The analysis was conducted in two separate hermeneutic units, one for participants from Cali and another for those from Tuluá. Open coding and In-Vivo techniques were initially used on the transcripts. The codes were then grouped into categories according to the socioecological model. For this purpose, we referred to the article by Hardesty & Ogolsky, (2020). From this perspective, we analyzed the individual, relational and community levels, subsumed into the socio-cultural level. This permitted a comparison of the two groups of men to establish similarities and differences (see Table 1).
Ethical considerations
The study was approved by the Institutional Human Ethics Review Committee (Spanish acronym CIREH) at the Universidad del Valle, Cali (internal registration code 043-017).
RESULTS
The average age of the participants was 46 years. The most prevalent sociodemographic characteristics included mestizo ethnicity (being of European and Indigenous descent), common-law marriage, having completed secondary school and being a retiree.
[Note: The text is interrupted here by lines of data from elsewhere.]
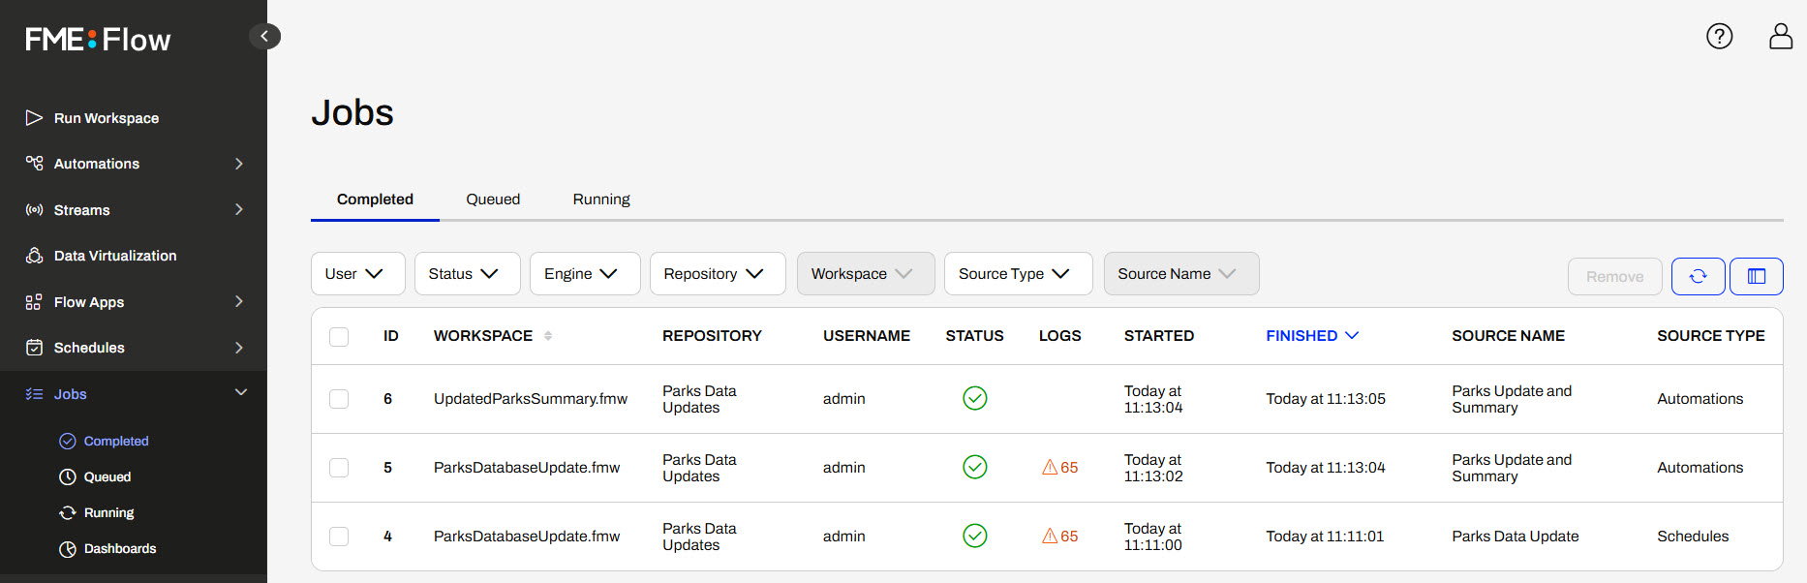1807x583 pixels.
Task: Open the column customization icon button
Action: 1756,276
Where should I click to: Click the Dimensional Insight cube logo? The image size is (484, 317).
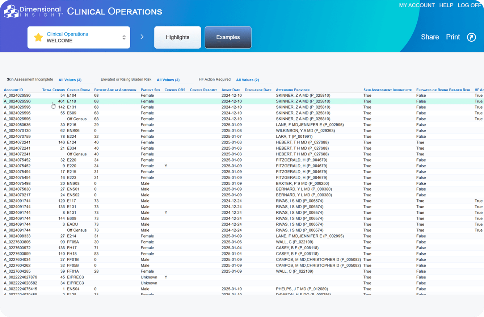(x=11, y=12)

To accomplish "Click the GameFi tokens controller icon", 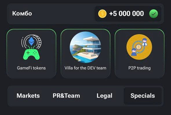I will coord(31,47).
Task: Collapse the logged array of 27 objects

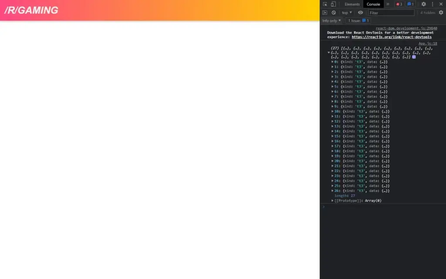Action: click(x=329, y=53)
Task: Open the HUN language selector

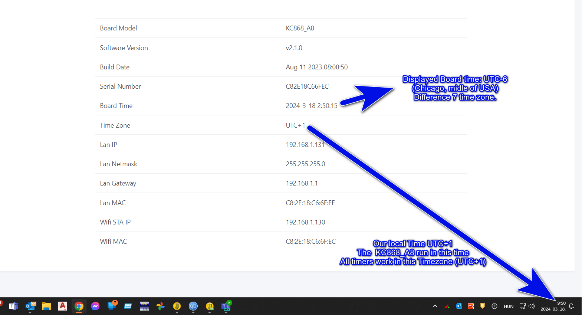Action: point(509,306)
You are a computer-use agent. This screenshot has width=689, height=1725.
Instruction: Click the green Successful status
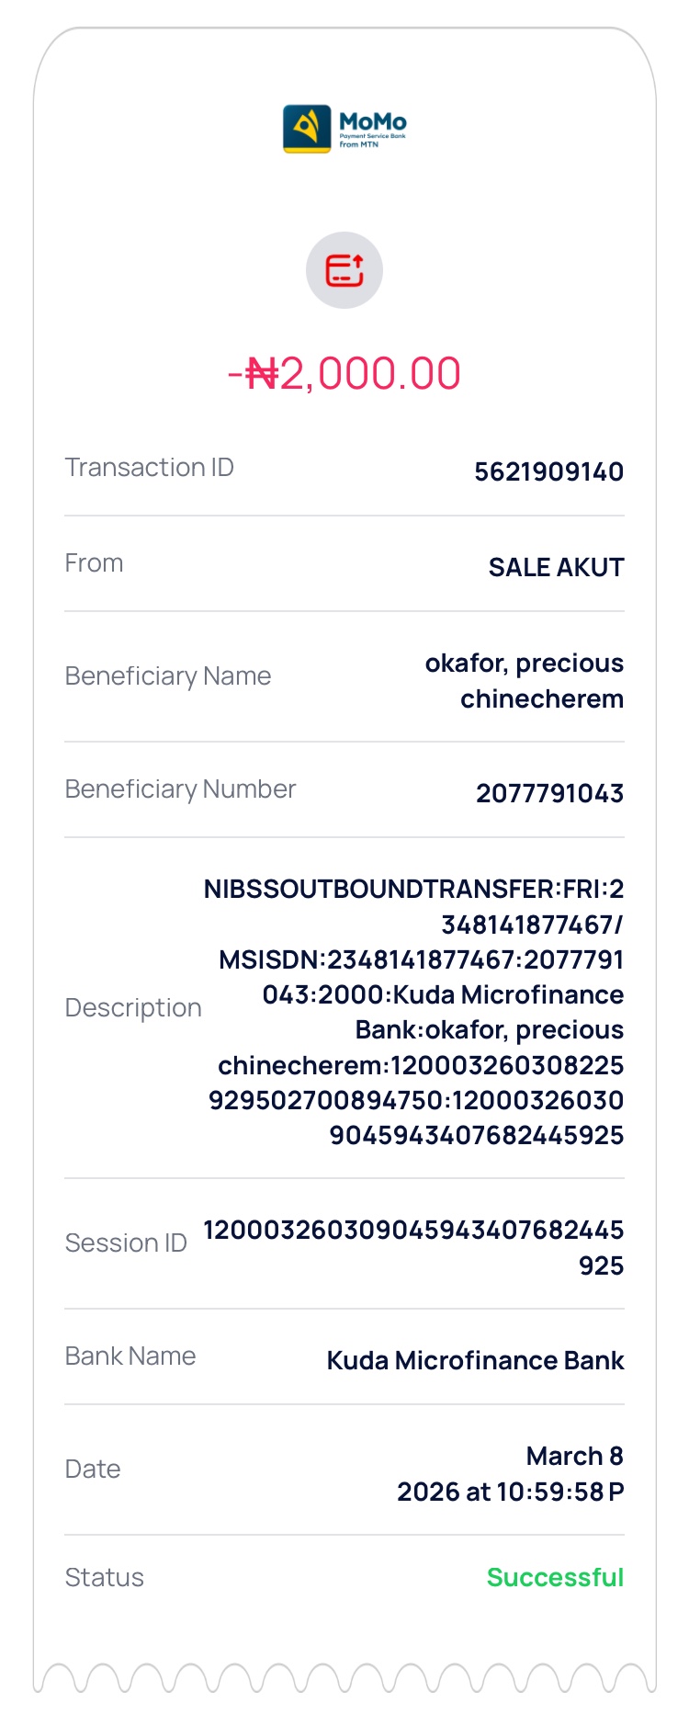point(555,1578)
Although socioeconomic status was not obtained for participants, 83% of residents from Comuna 20 are in the two lowest socioeconomic groups (groups one and two out of six in Colombia) whereas in Tuluá, 75% of residents belong to groups two and three. At the end of the sessions, participants were asked if they thought they had ever been perpetrators, with 64% answering affirmatively.
Recognizing Violence
The study participants recognized a wide range of situations that could be described as violence towards women, whether psychological, social, physical, or sexual. In most of these situations, economic domination was a strategy that both caused other types of IPV: “Psychological violence, mostly…because of the financial aspect, the financial threat” (GFC1. 1:28), “…she has four children, but she does not leave him, and she puts up with it because he feeds the children even though they are not his…” (GFT3, 3:12).
Individual Level
In the statements made by the group of men from Cali, low self-esteem was a key factor in IPV in both men and women. The men explained that this permitted men’s aggressive attitudes and made the women submissive. “…women have lost their self-esteem and have made us aware of that, so that we men… I don’t know, so that we don’t respect them”(GFC1, 1:2). Participants explained that from a man’s point of view, low self-esteem translated into mistrust and fear of being abandoned, “fear that she will go off with someone else…” (GFC1, 1:9). “There are husbands who are very jealous and will think she is going somewhere to be with other men…” (GFC2, 2:4) and of course, aggressiveness “…a jealous man can go as far as committing feminicide…” (GFC1, 1:17).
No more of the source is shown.